Résultats 2017 S1 : Munich Re confirme ses prévisions pour 2017

Le géant allemand de la réassurance Munich Re a jugé mercredi « réaliste » la fin de l’érosion de son bénéfice net en 2017 et dit espérer une amélioration progressive ces prochaines années.

Au terme d’un deuxième trimestre en repli mais meilleur que prévu, le groupe bavarois a confirmé sa prévision annuelle de résultat net, qui doit se situer dans une fourchette comprise entre 2,0 et 2,4 milliards d’années. Or, le niveau était d’au moins 3 milliards d’euros durant les années passées jusqu’en 2015 avant de chuter à partir de 2016, dans la foulée de deux éléments persistants, à savoir les taux d’intérêt faibles et le manque de pression sur les prix des primes de réassurance.

« Ces facteurs d’influence sur le résultat sont hors du contrôle de quelque stratégie d’entreprise que ce soit », a expliqué lors d’une conférence de presse Joachim Wenning, nouveau patron du groupe de réassurance. Munich Re se dit toutefois en mesure de compenser ces éléments perturbants. « La stabilisation du résultat au niveau 2017 nous semble réaliste et une amélioration pas à pas est visée les années à venir », a déclaré le dirigeant, sans se livrer à un chiffrage précis.

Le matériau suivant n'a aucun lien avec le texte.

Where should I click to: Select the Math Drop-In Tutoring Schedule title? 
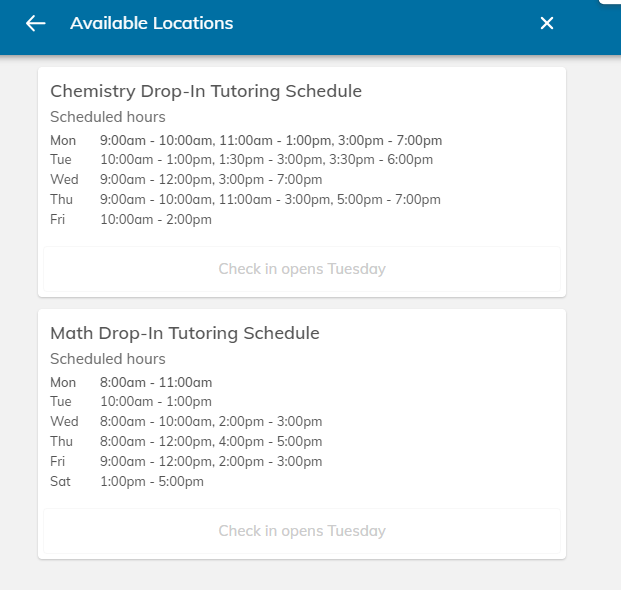(185, 333)
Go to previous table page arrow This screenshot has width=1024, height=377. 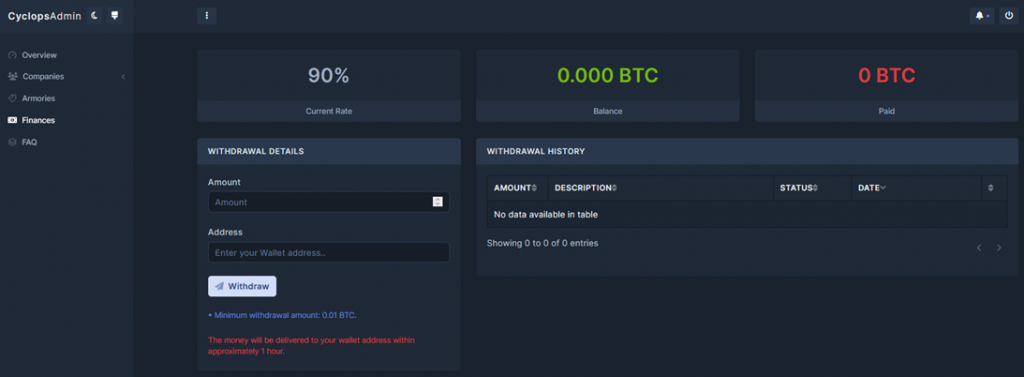coord(979,248)
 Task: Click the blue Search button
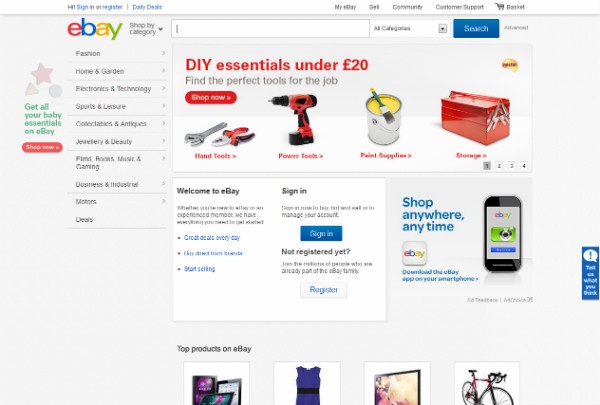(x=476, y=28)
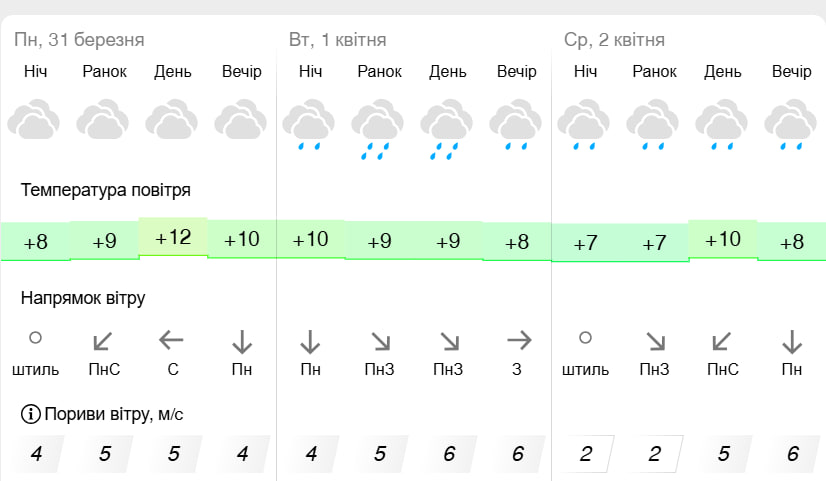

Pour parvenir à ses fins, Munich Re compte sur le redressement en bonne voie d’Ergo, sa filiale dans l’assurance, dont la performance devrait s’améliorer de 100 à 150 millions d’euros d’année en année. Et dans la réassurance, en dépit d’un « marché mou », il s’agit de saisir les affaires présentant un bon rapport entre le risque et le profit attendu, a expliqué M. Wenning, alors que Munich Re est réputé prudent avec les affaires lui semblant trop risquées. Grâce à de moindres remboursements en termes de catastrophes naturelles, le groupe allemand, dont le coeur de métier est d’épauler les assureurs contre les risques qu’ils encourent, a enregistré un bénéfice net de 733 millions d’euros au deuxième trimestre, en baisse de 25% sur un an mais meilleur que les 685 millions attendus par les analystes.

En particulier, les recettes du groupe ont été soutenues par un résultat sur les placements financiers élevé et une charge liée aux grands dommages inférieure à la moyenne. Le groupe a cependant pâti du renchérissement de l’euro. Les pertes liées aux seules catastrophes naturelles se sont réduites à 66 millions sur le trimestre, après 335 millions un an plus tôt. Le dommage le plus coûteux au deuxième trimestre a été une violente tempête début mai aux Etats-Unis, a indiqué Munich Re.

« La prévision pour 2017 penche probablement du côté de la prudence après le bon résultat du second trimestre », estimait Thorsten Wenzel, analyste chez DZ Bank. Le bénéfice net a atteint 1,3 milliard d’euros après six mois, mais pas question d’espérer la même performance sur la seconde partie de l’année, d’expérience davantage marquée par les catastrophes climatiques (ouragans, cyclones, etc), a prévenu le directeur financier Jörg Schneider.